*Extracted information:*
^^^^^^^^
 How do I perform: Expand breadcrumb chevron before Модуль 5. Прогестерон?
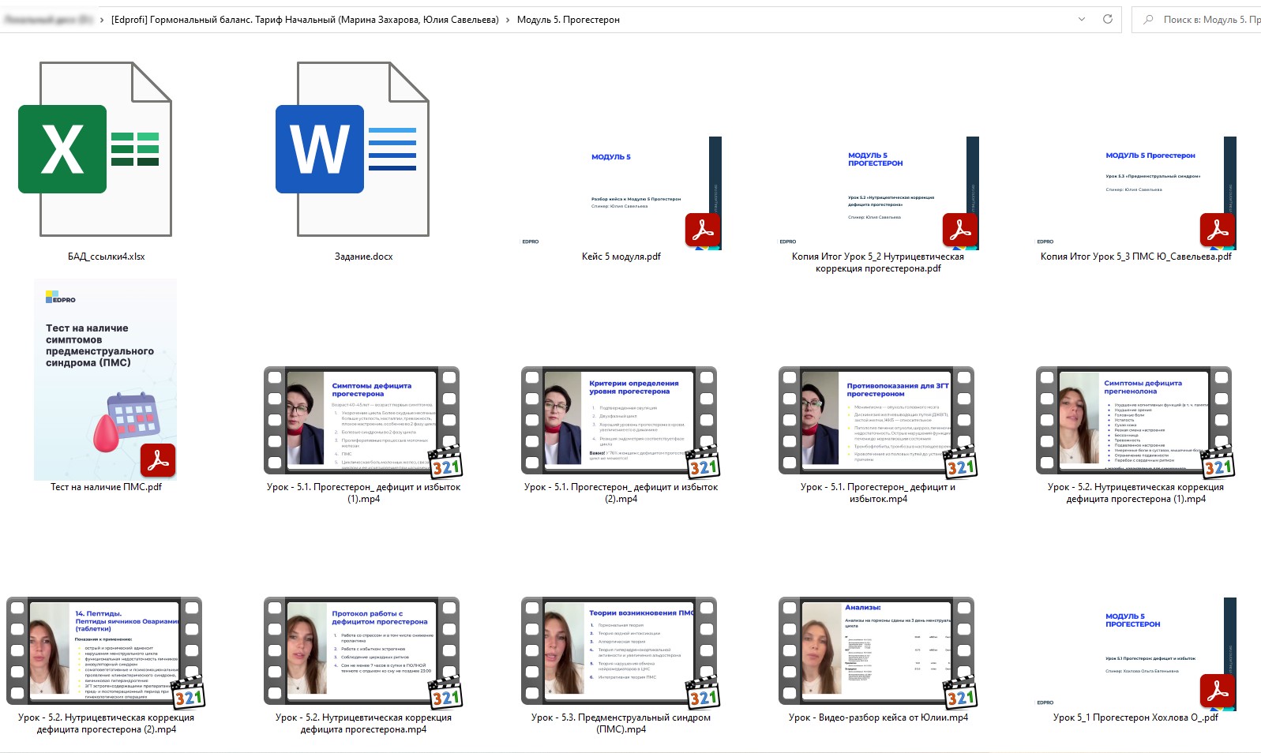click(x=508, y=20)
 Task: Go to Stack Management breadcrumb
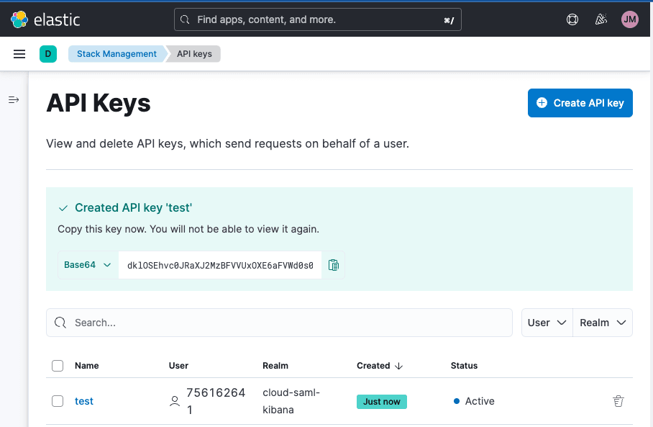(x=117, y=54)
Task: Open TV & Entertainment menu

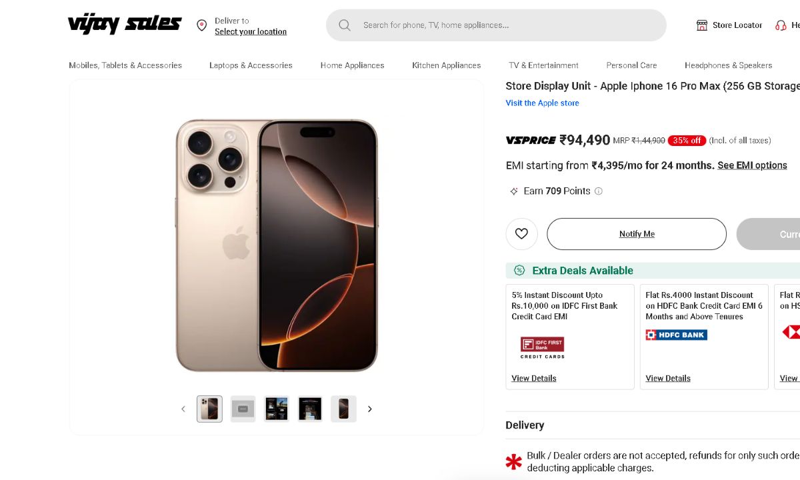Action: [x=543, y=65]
^^^^^^^^
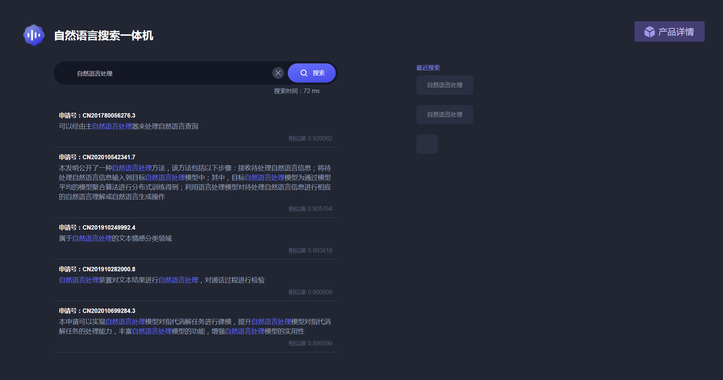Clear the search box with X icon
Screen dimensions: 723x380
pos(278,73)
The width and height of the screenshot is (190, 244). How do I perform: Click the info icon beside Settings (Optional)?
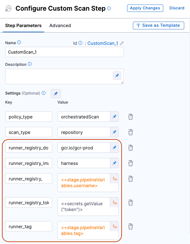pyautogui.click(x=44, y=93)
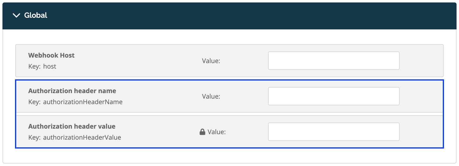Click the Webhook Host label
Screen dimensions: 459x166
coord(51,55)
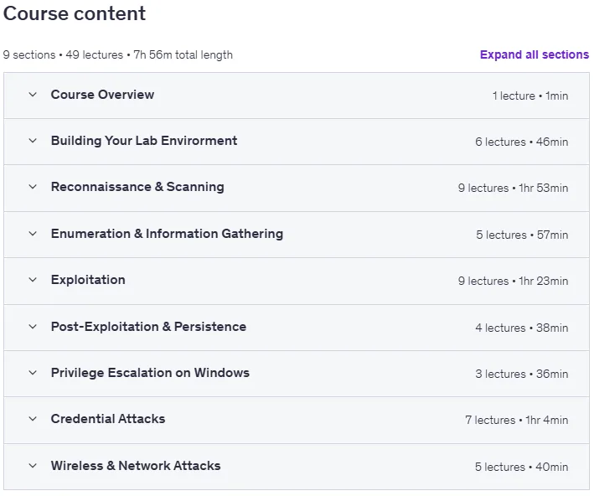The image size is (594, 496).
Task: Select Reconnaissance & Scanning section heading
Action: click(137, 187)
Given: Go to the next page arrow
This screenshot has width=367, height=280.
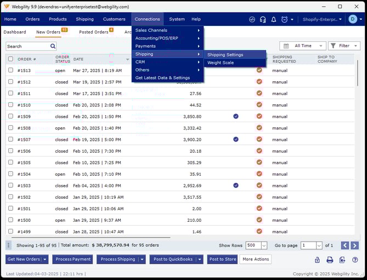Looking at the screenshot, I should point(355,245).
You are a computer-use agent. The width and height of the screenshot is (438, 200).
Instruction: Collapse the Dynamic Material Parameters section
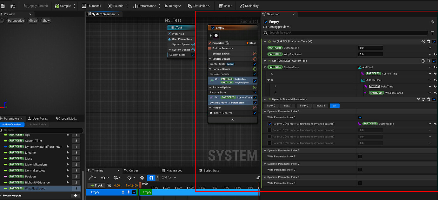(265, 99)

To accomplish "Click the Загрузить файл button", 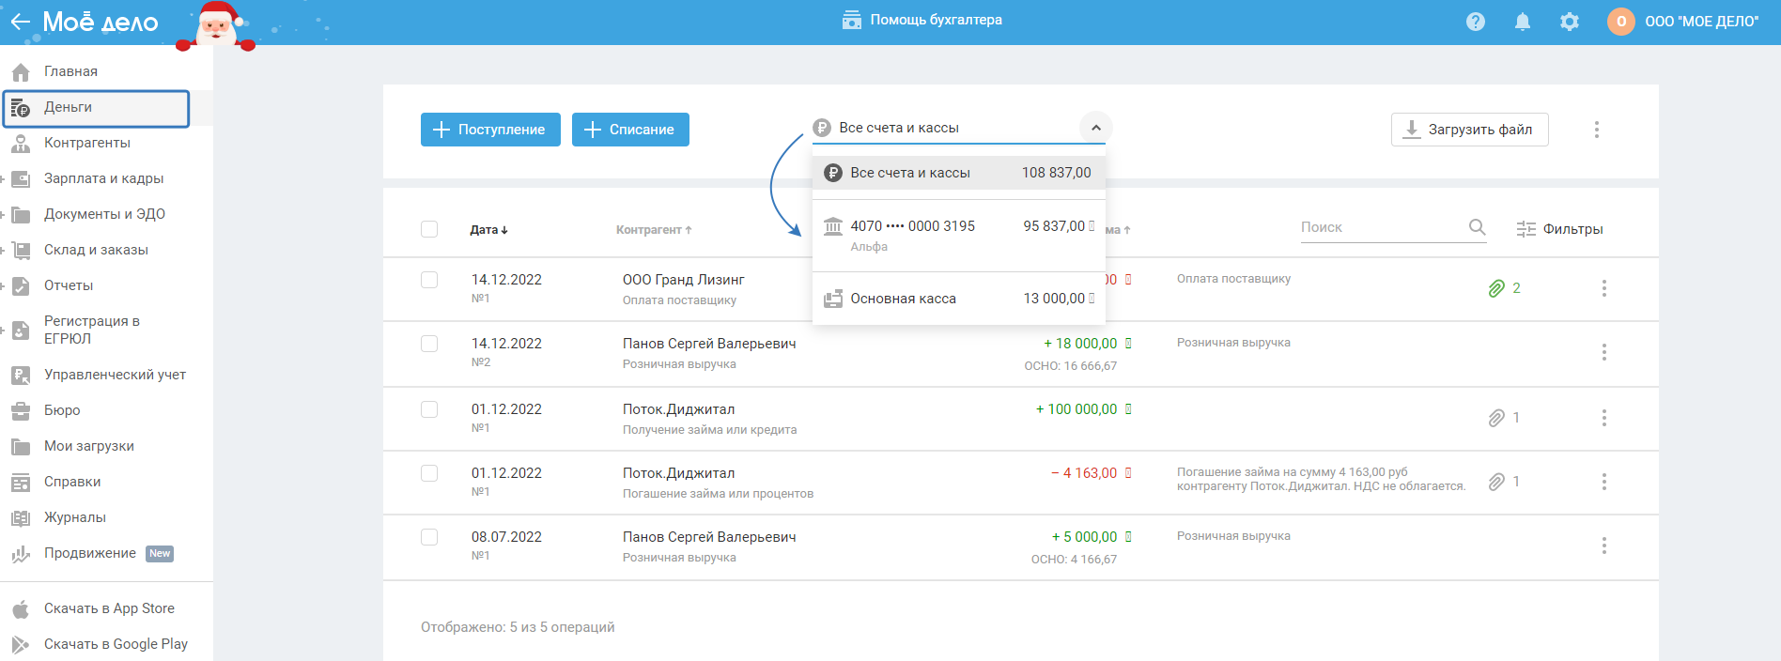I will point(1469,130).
^^^^^^^^
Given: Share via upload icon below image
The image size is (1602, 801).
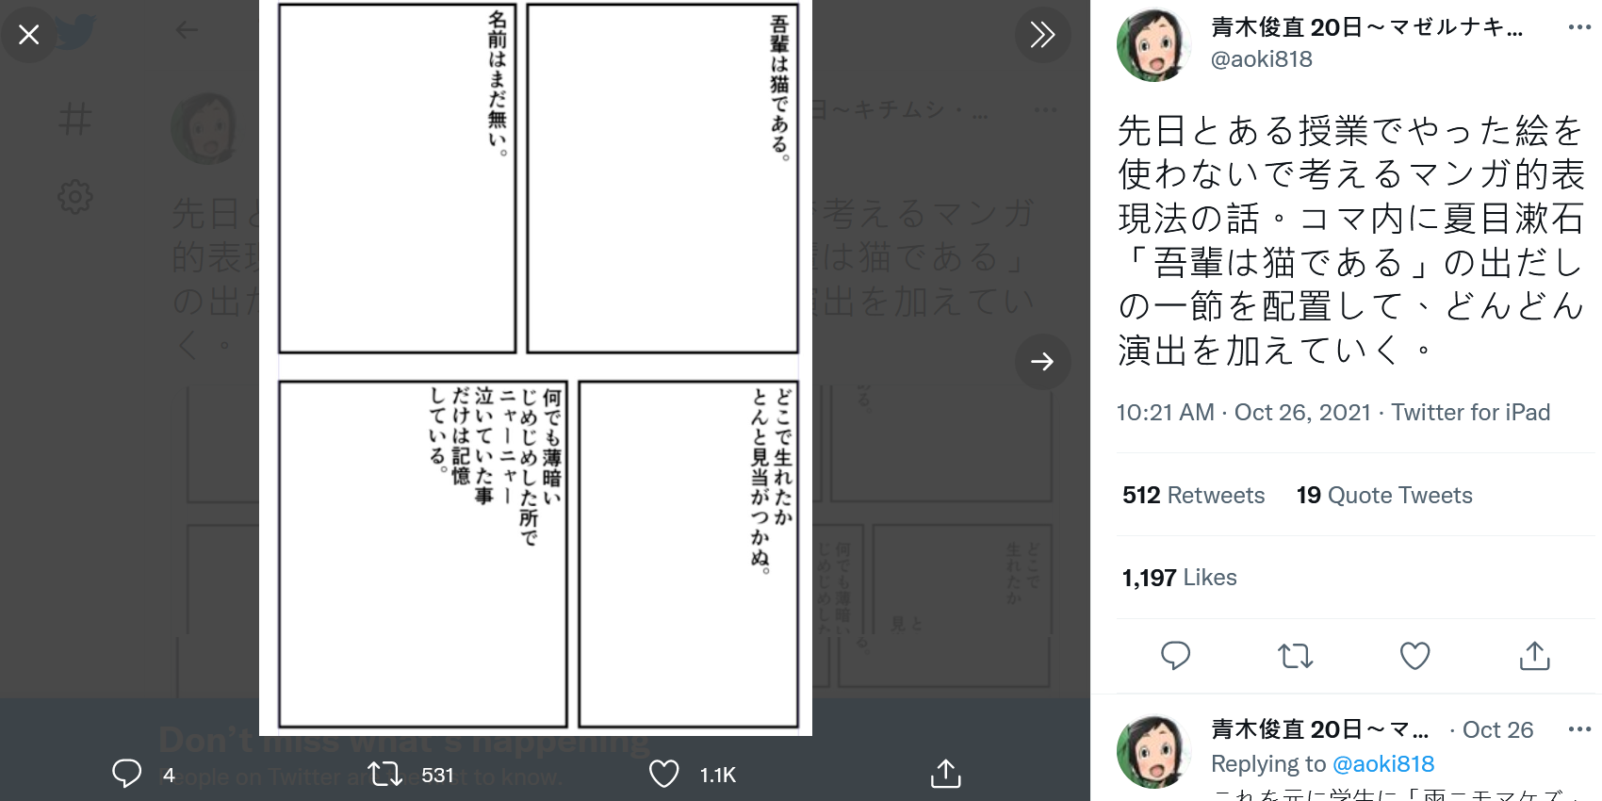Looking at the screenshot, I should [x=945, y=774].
^^^^^^^^
*Aim of the task:* Rewrite the records starting at the line containing "How do I perform: Expand" and ending at the line containing "Action: [x=543, y=65]", changing "breadcrumb" to "navigation link" and keeping everything else the same. Leave the pictures out of your answer.

*The solution:*
 How do I perform: Expand navigation link chevron before Модуль 5. Прогестерон?
click(x=508, y=20)
 Task: Go to Stack Management navigation link
(x=117, y=54)
Task: Open TV & Entertainment menu

Action: [x=543, y=65]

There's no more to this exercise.